Investigation into fire that destroyed unfinished apartment in Dorchester begins

DORCHESTER (WHDH/AP) — A six-alarm fire destroyed an apartment building in Dorchester that was in its final stages of construction and investigators are working to determine why the sprinkler system failed to kick on.

Boston Fire Commissioner Joseph Finn said the blaze at the six-story, wood-framed Treadmark building started around 2 p.m. Wednesday. Finn says the fire appears to have started on the top floor, moving quickly downward.

Finn also said the building became unstable after air conditioning units on top buckled and collapsed within minutes of crews arriving at the scene. Nearly 200 firefighters battled the stubborn, fast-moving flames for nearly 12 hours before bringing it under control.

“Within nine minutes of our arrival, the roof started to sag and cave,” Finn said.

The fire department says it was forced to fight the fire from the exterior of the 83-unit building on Dorchester Avenue due to safety reasons.

The fire alarm system for the building was slated to be inspected Thursday. Finn says the building’s sprinklers should have kicked on when the flames broke out. It’s not clear if the system was turned off or if it malfunctioned.

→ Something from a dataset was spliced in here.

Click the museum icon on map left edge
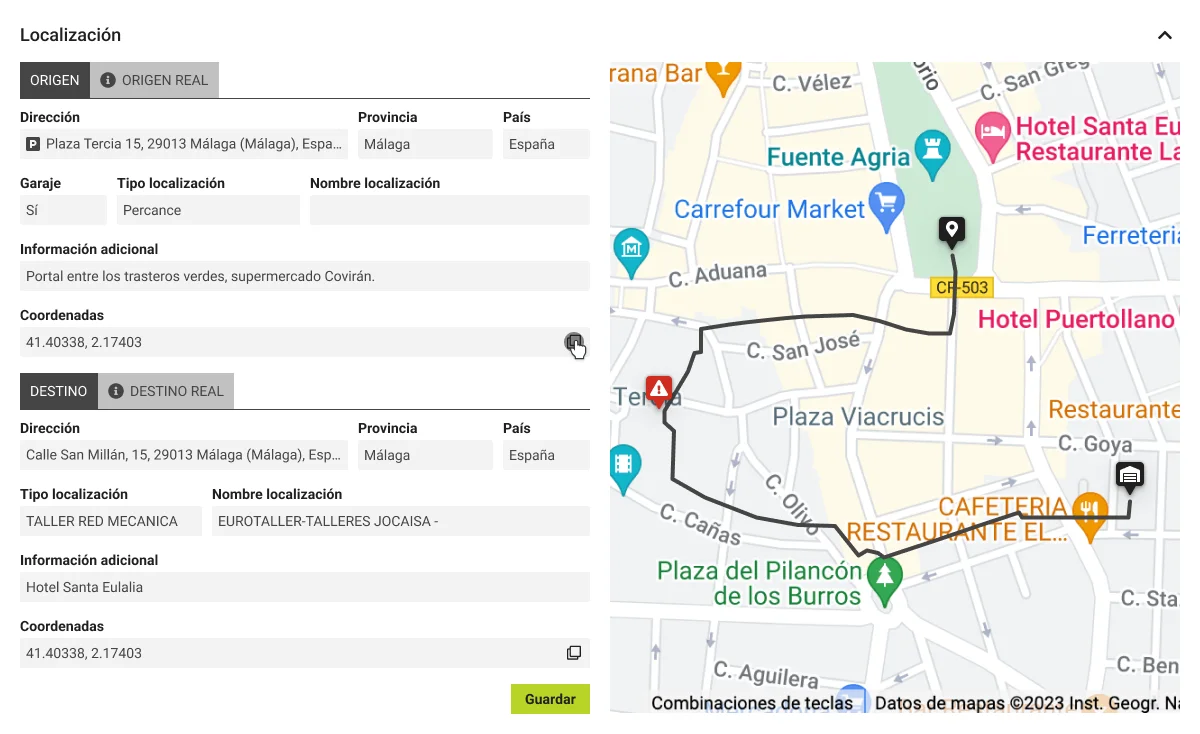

“I want to make sure that we do a thorough investigation on whether the sprinkler system failed or if it was inoperable,” Finn said.

Officials say one construction worker was hospitalized for chest pains, and several firefighters were hospitalized with exhaustion.

Firefighters remained at the scene overnight as the fire raged on. They were still dousing hot spots Thursday morning. Roads remain closed in the area but could reopen Thursday night. The Ashmont MBTA station reopened Thursday morning.

Tenants were slated to begin entering in July after many placed deposits on 32 condo units and 51 affordable housing units. Officials say it’s a miracle that the building is still standing.

“It’s a big loss, especially for the families that were supposed to move in,” said Sheila Dillon of the Boston Housing Department.

Tenants are now waiting to find out if any of the building can be salvaged. Some nearby residents were evacuated or told to remain in doors because of the poor air quality in the area. Heavy smoke could be seen pouring into the air for hours.

“We are very grateful that no one got hurt,” Boston Mayor Mary Walsh said.

The building suffered an estimated $45 million in damage. There’s a chance the building could have to be torn down.

Officials say the building was constructed all within code, and the cause of the fire is still under investigation.